*** DOCUMENT SECTION Section Begins ***

Protein-coding gene in the species Homo sapiens

Galectin-1 is a protein that in humans is encoded by the LGALS1 gene.

== Gene and protein ==

LGALS1 contains four exons. The galectin-1 protein is 135 amino acids in length and highly conserved across species. It can be found in the nucleus, the cytoplasm, the cell surface and in the extracellular space. Galectins in general lack a traditional signal sequence, but are still secreted across the plasma membrane. This non-traditional secretion requires a functional glycan binding site. Galectin 1 contains a single carbohydrate recognition domain through which it can bind glycans both as a monomer and as a homodimer. Dimers are non-covalently bound and will spontaneously disassociate in low concentration. Galectin 1 does not bind glycans when oxidized. Having 6 cysteine residues, the oxidation state has a significant effect on the protein structure. The oxidized form is reported to have alternative functions not involving carbohydrate binding.

== Function ==

The galectins are a family of beta-galactoside-binding proteins implicated in modulating cell-cell and cell-matrix interactions. Galectin-1 may act as an autocrine negative growth factor that regulates cell proliferation. Galectin-1 expression in Hodgkin Lymphoma has also been shown to mediate immunosuppression of CD8+ T-cells.

*** DOCUMENT SECTION Section Ends ***

* [TASKS AND EXERCISES]
1: According to the galectin-1 text, how many amino acids long is the galectin-1 protein?
2: List every location in which the galectin-1 text says the protein can be found.
3: Pick up the galectin-1 text after its final sentence and carry it forward.

*** SUPPLIED INFORMATION Section Begins ***

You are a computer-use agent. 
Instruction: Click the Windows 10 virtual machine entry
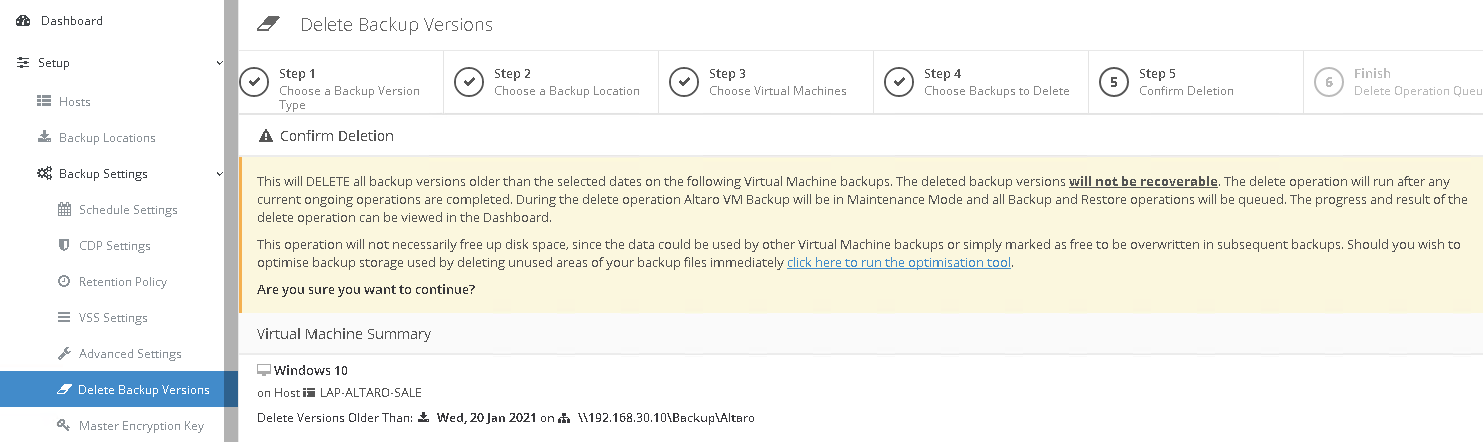(x=310, y=371)
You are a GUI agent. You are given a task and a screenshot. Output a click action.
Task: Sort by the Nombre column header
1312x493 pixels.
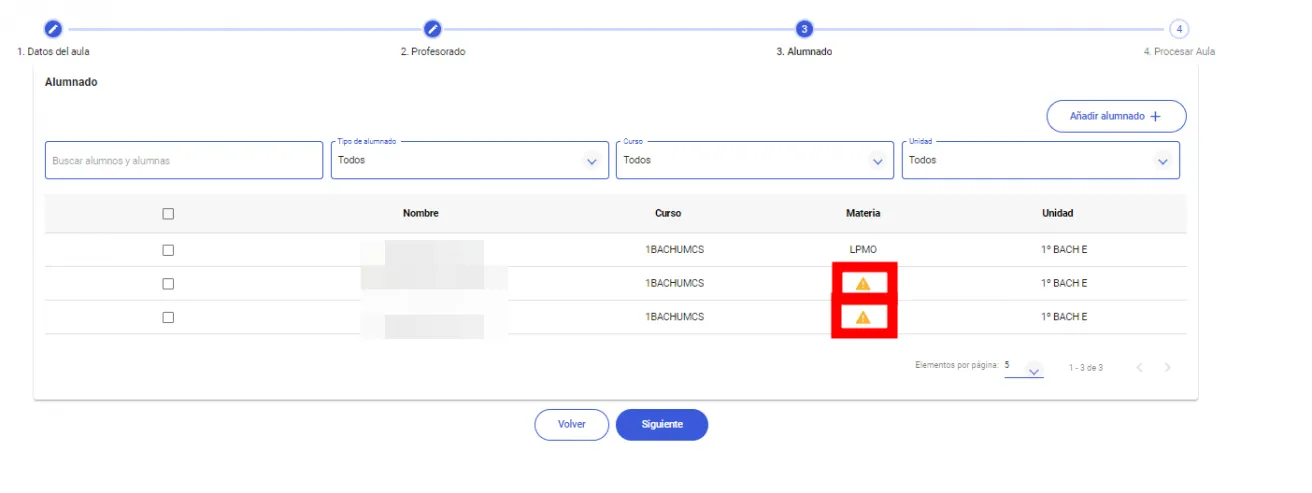coord(420,214)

*** SUPPLIED INFORMATION Section Ends ***

* [ANSWERS TO THIS EXERCISE]
1: 135 amino acids.

2: The nucleus, the cytoplasm, the cell surface, and the extracellular space.

3:
It has been linked to the inflammatory process in HIV individuals, and some research suggest that Gal-1 could be related to the HIV-1 latency.

==Role in pregnancy==

Galectin-1 is thought to play a role in creating immune tolerance in pregnancy. Galectin-1 is expressed by the endometrial stromal cells throughout the menstrual cycle, however significantly increases during implantation. Galectin-1 induces the differentiation of Dendritic cells towards a phenotype which dampens T helper 1 cells and T helper 17 cells and dampens inflammation via interleukin-10 and interleukin-27. It also plays a role in the formation and expression of HLA-G in the syncytium.

== Interactions ==

LGALS1 has been shown to interact with GEMIN4 HRAS.